Unpublished Dispositionnotice: Seventh Circuit Rule 53(b)(2) States Unpublished Orders Shall Not Be Cited or Used As Precedent Except to Support a Claim of Res Judicata, Collateral Estoppel or Law of the Case in Any Federal Court Within the Circuit.jugraj S. Dhaliwal, Plaintiff/appellant/cross-appellee, v. Woods Division, Hesston Corporation, a Kansas Corporationauthorized to Do Business in Illinois, Davidschirer and Michael Dawson, Individualagents of Hesston,defendants/appellees/cross-appellants, 931 F.2d 58 (7th Cir. 1991)

Annotate this Case
US Court of Appeals for the Seventh Circuit - 931 F.2d 58 (7th Cir. 1991) Submitted March 15, 1991. *Decided April 16, 1991. Rehearing Denied May 17, 1991

Before POSNER, FLAUM and KANNE, Circuit Judges.


ORDER

The plaintiff, Mr. Dhaliwal, in this employment discrimination case objects to the district court's finding that he agreed to a settlement and to its order directing him to pay the defendants' attorney's fees for a portion of the litigation and the district court's refusal to appoint counsel after his retained counsel withdrew. The defendants' objection to the district court's refusal to include a provision in the confirmed settlement agreement that prohibits Mr. Dhaliwal from reapplying for future employment with them is addressed in a published opinion issued in conjunction with this order.

FACTS

In 1986 Mr. Dhaliwal filed a suit charging that the defendants discriminated against him based on his national origin and alien status in violation of the Civil Rights Act of 1866, 42 U.S.C. § 1981, and Title VII of the Civil Rights Act of 1964, 42 U.S.C. § 2000e et seq.1  On October 25, 1989, the district court conducted a settlement conference in this case. At that conference, the defendants agreed to pay Mr. Dhaliwal $12,000. Mr. Dhaliwal agreed not to seek reinstatement. The district court then dismissed the case with prejudice and with leave to reinstate within 60 days.
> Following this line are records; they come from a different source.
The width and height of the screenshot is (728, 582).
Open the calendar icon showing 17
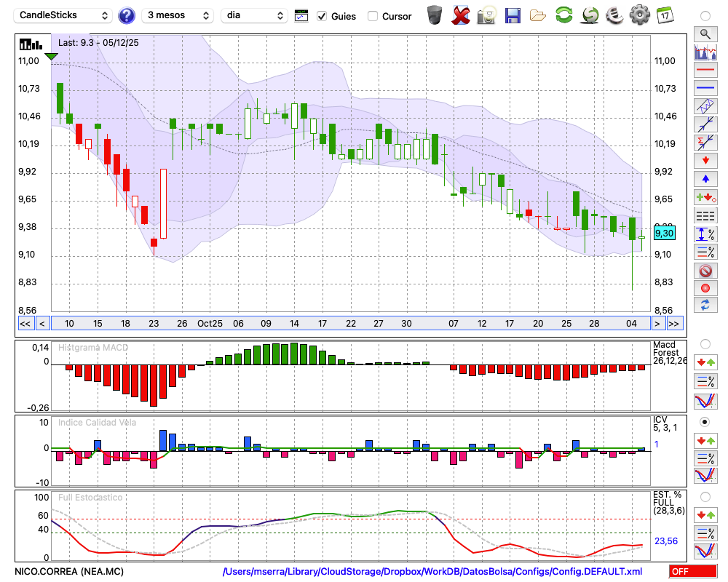(664, 15)
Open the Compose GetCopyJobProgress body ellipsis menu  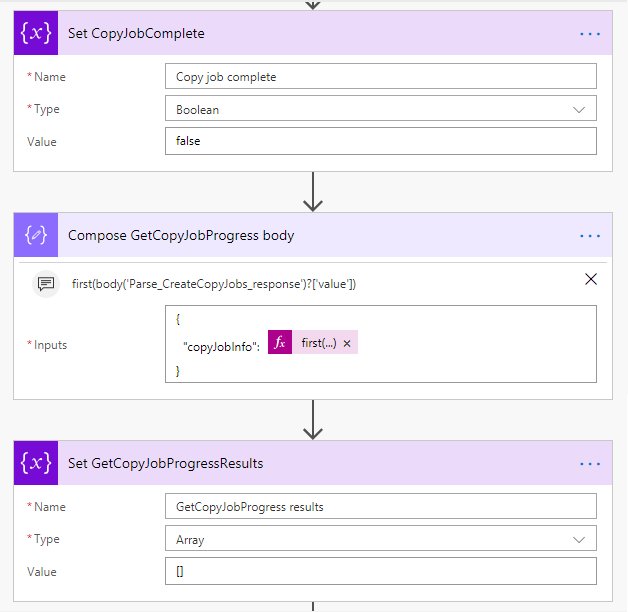590,236
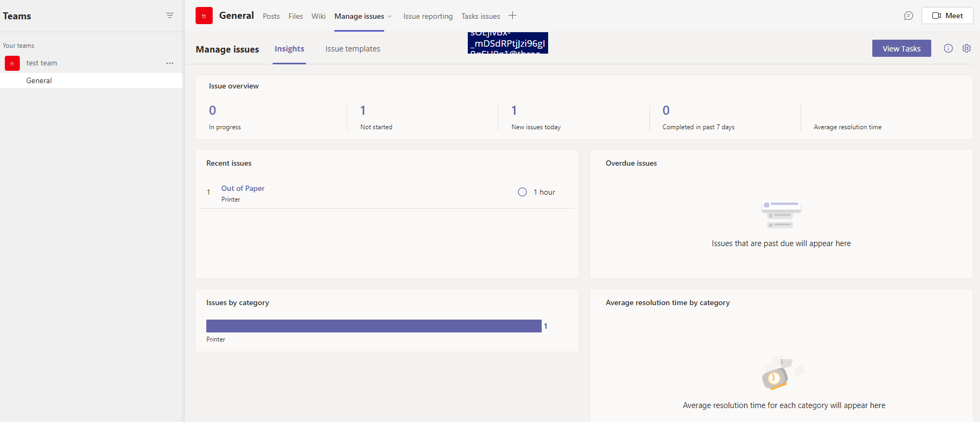980x422 pixels.
Task: Click the info icon beside View Tasks
Action: (948, 48)
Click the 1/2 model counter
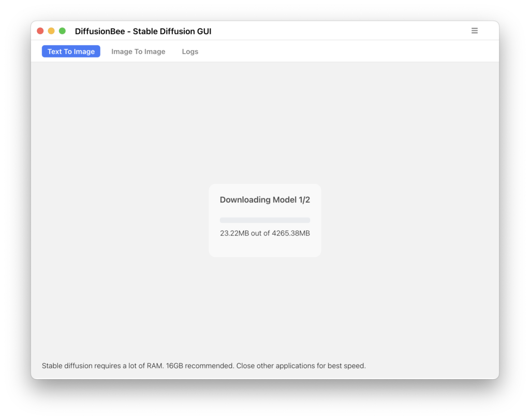 tap(304, 200)
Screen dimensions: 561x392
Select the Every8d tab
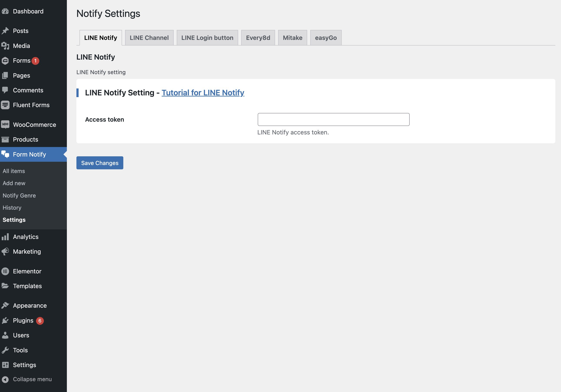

On November 3, 1989, as a result of that conference, the defendants forwarded a written recitation of its understanding of the settlement agreement reached during the conference to Mr. Dhaliwal. The document included a provision that he agree not to seek future employment with the defendants. Mr. Dhaliwal refused to sign the document, believing that the prohibition against seeking future employment was a material term not agreed to at the settlement conference. In addition, Mr. Dhaliwal contended that by their actions the defendants allowed for negotaiation of the entire settlement and not just discussion of the provision at issue. (R. 71). The defendants responded by arguing that the provision was an implicit component of the parties' agreement that Mr. Dhaliwal would not seek reinstatement.
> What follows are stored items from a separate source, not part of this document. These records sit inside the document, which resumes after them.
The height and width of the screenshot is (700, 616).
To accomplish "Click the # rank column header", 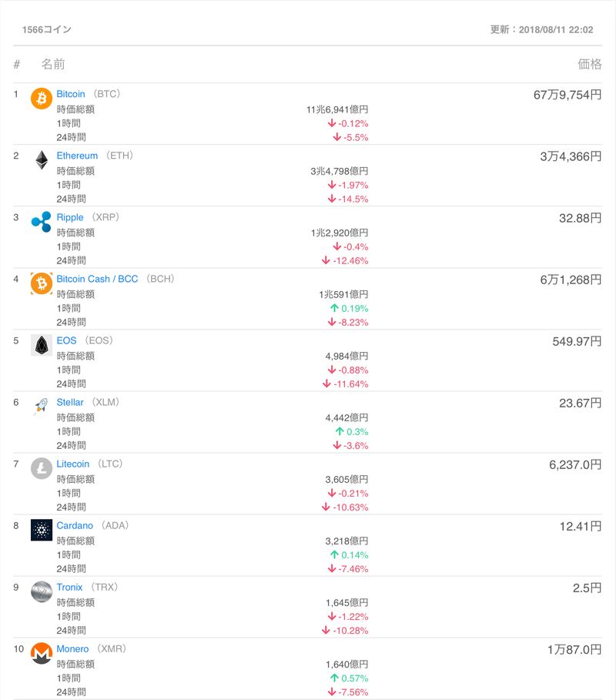I will [17, 64].
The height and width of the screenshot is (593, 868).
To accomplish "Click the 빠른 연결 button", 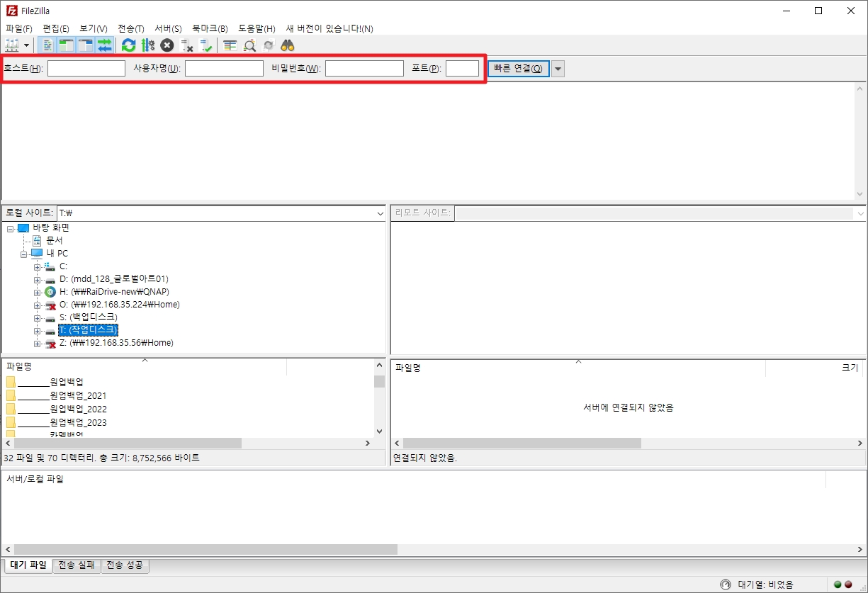I will (518, 69).
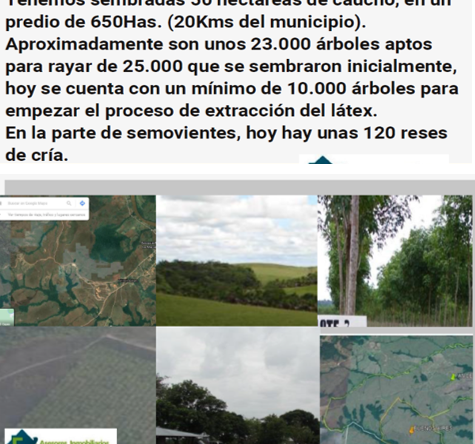Screen dimensions: 475x444
Task: Click the orange map pin marker
Action: 412,430
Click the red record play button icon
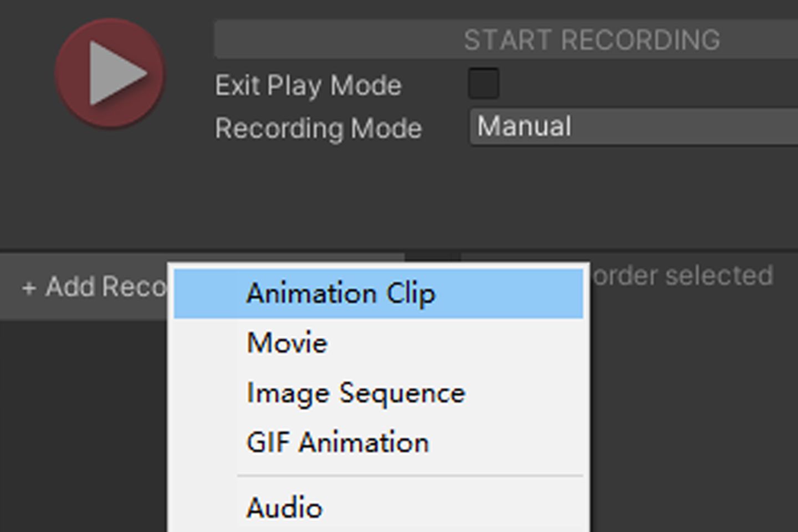 click(110, 73)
Further negotiations ensued, including several more court appearances. A second settlement conference was held on January 3, 1990. The defendants subsequently petitioned to confirm the settlement agreement of October 25, 1989 and for attorney's fees incurred as a result of Mr. Dhaliwal's refusal to sign the written recitation of the October 25, 1989 settlement agreement.
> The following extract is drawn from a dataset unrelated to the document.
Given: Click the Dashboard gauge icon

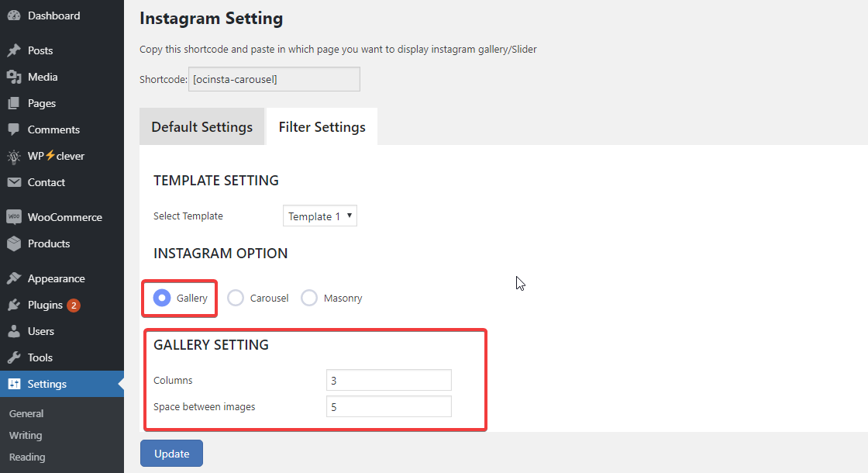Looking at the screenshot, I should pyautogui.click(x=14, y=16).
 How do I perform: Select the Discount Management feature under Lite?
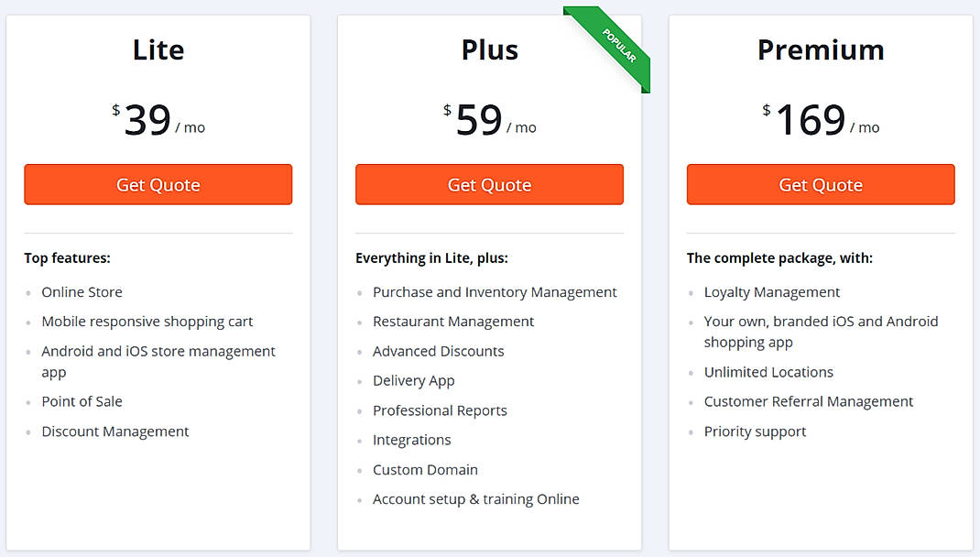click(115, 431)
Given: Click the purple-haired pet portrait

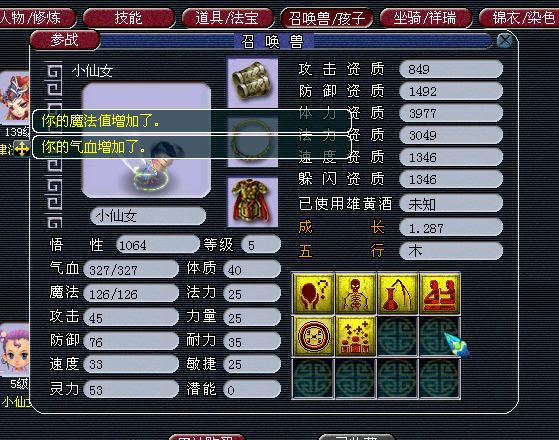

After an evidentiary hearing, the district court confirmed the settlement agreement as memorialized by the defendants but excluded the provision prohibiting Mr. Dhaliwal from seeking future employment with the defendants. (R. 74). In making this decision, the district court found that Mr. Dhaliwal knowingly and voluntarily agreed to the October 25, 1989 settlement offer. (R. 74 p. 7). Further, the district court explained:

because a settlement agreement is a limitation on the rights of the parties, any such limitation must be discussed and agreed to by the parties for that term to be an enforceable part of that agreement.... Because the Court further finds that the [provision prohibiting Mr. Dhaliwal from seeking future employment] was not included in the discussion or the oral settlement agreement, this Court orders that [that provision] be stricken from the confirmed settlement order.... (R. 74 p. 9-10).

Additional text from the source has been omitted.